Aktuelle politische Entwicklungen bieten wenig Anlass zu Optimismus. Zwar wurden die staatlichen Ausgaben in den ersten Phasen der Pandemie leicht erhöht, inzwischen haben der Krieg in der Ukraine und der Inflationsdruck jedoch eine neue Welle von Sparmaßnahmen ausgelöst. Einem aktuellen Bericht des European Network on Debt and Development (EURODAD) zufolge planen derzeit 16 Regierungen – sieben in Entwicklungsländern und neun in Ländern mit hohem Einkommen – Kürzungen im Gesundheitssektor. Auch die meisten Länder mit mittlerem Einkommen werden vermutlich ihre Staatsausgaben kürzen. Und fast 90 Prozent der Kredite, welche der Internationale Währungsfonds während der Pandemie an Länder wie Nepal und Nigeria vergeben hat, sind an die Umsetzung von Sparmaßnahmen geknüpft.
Der aktuelle Trend zur Sparpolitik gefährdet die körperliche und psychische Gesundheit der weltweit am stärksten benachteiligten Beschäftigten.
Der aktuelle Trend zur Sparpolitik gefährdet die körperliche und psychische Gesundheit der weltweit am stärksten benachteiligten Beschäftigten. Studien haben gezeigt, dass die Strukturanpassungsprogramme des IWF die gesundheitliche Ungleichheit im Globalen Süden, wo die Mehrheit aller informell Beschäftigten lebt, weiter verschärft haben. Bedenkt man, dass Frauen und Mädchen einen großen Teil dieser erwerbstätigen Armen ausmachen und von Sparmaßnahmen oft besonders hart getroffen werden, hat der aktuelle Sparkurs auch weitreichende Auswirkungen auf die Geschlechtergerechtigkeit.
Sparpolitik ist allerdings weder notwendig noch unvermeidlich. Wenn sie die Steuern für Unternehmen und Ultrareiche erhöhen, Korruption bekämpfen und die Staatsverschuldung umstrukturieren würden, könnten alle Regierungen essenzielle öffentliche Dienstleistungen finanzieren. Es gibt keinen Grund, warum wir zulassen sollten, dass diejenigen an der Spitze der Wirtschaftspyramide Rekordgewinne scheffeln, während Menschen ganz unten die volle Last der Wirtschafts-, Gesundheits- und sozialen Krise tragen.

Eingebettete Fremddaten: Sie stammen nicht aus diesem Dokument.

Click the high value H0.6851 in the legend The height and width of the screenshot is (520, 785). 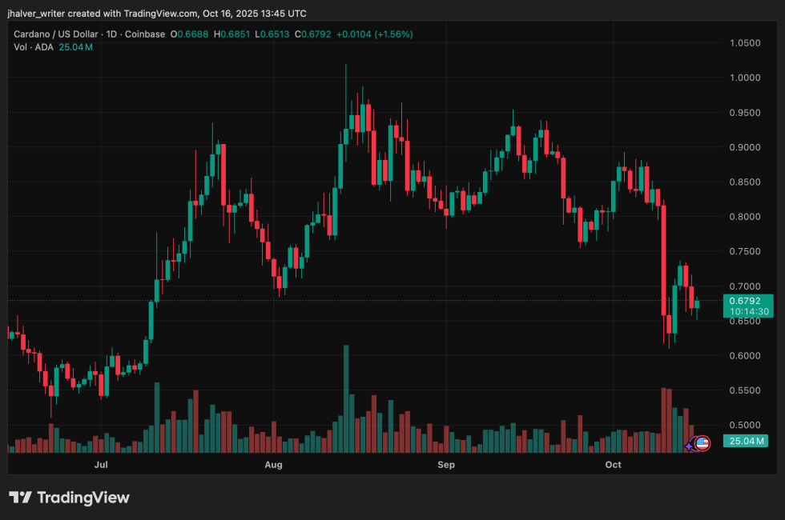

Unsere Wirtschaft hängt stark vom kollektiven Wohl von zwei Milliarden informell Beschäftigten ab.
Die gesundheitlichen und finanziellen Nöte, unter denen informell Arbeitende leiden, sind eng verflochten und verstärken sich gegenseitig. Obwohl die informelle Wirtschaft in Ländern mit niedrigem und mittlerem Einkommen im Schnitt 35 Prozent zum BIP beisteuert und in Indien und Thailand den größten Beschäftigungssektor außerhalb der Landwirtschaft darstellt, werden die Menschen, die in diesem Sektor arbeiten, nicht als entscheidender Faktor für die Erholung der Weltwirtschaft anerkannt. Im Gegenteil: Die politische Debatte blendet vollkommen aus, dass die aktuelle Sparpolitik die Existenz von Millionen Menschen weltweit bedroht.
Fakt ist aber, dass unsere Wirtschaft stark vom kollektiven Wohl von zwei Milliarden informell Beschäftigten abhängt, von denen viele unter der Last steigender Gesundheitskosten ächzen. Politik und Entwicklungsorganisationen müssen diese Gesundheits-Schulden-Krise schnellsten eindämmen, bevor sie außer Kontrolle gerät. Für einen fairen weltweiten Wirtschaftsaufschwung müssen wir die falschen Versprechen und die verheerenden Ergebnisse fiskalpolitischer Sparmaßnahmen durchschauen und in eine bezahlbare, leicht zugängliche und hochwertige Gesundheitsversorgung für alle investieren.